Ex-CSU-MdB Eduard Lintner wegen Korruption im Zusammenhang mit Erdöl- und Erdgasland Aserbaidschan verurteilt
Der ehemalige Abgeordnete Eduard Lintner (CSU) wurde wegen Korruption verurteilt. Er erhielt 9 Monate Haft auf Bewährung und eine Geldstrafe von 10.000 Euro.
Lintner war 33 Jahre bis 2009 Bundestagsabgeordneter der CSU und bis 2010 Mitglied in der parlamentarischen Versammlung des Europarates (PACE). Das Gericht sah es als erwiesen an, dass sich Lintner der Bestechung von Mandatsträgern schuldig gemacht hat.
So erhielt 2012 eine Resolution über politische Gefangene in Aserbaidschan keine Mehrheit im Europarat. Der seit 2003 amtierende Präsident Ilham Alijew nutzte dies jahrelang als angeblichen Beleg dafür, zu Unrecht als Autokrat beschuldigt zu werden. Er habe über Briefkastenfirmen zwischen 2008 und 2016 rund vier Millionen Euro aus Aserbaidschan erhalten.

## Quelldaten
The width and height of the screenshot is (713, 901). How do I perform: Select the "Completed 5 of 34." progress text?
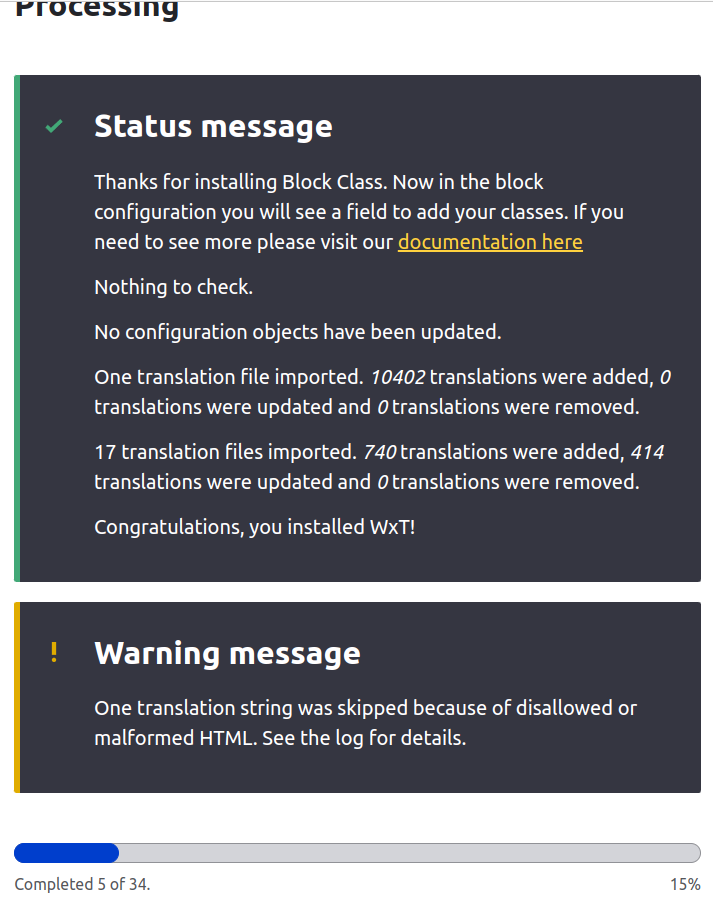pyautogui.click(x=83, y=884)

## Angegebenes Ziel
Zu welcher Strafe wurde Eduard Lintner laut dem Textauszug verurteilt?

## Antwort zur Aufgabe
Zu 9 Monaten Haft auf Bewährung und einer Geldstrafe von 10.000 Euro.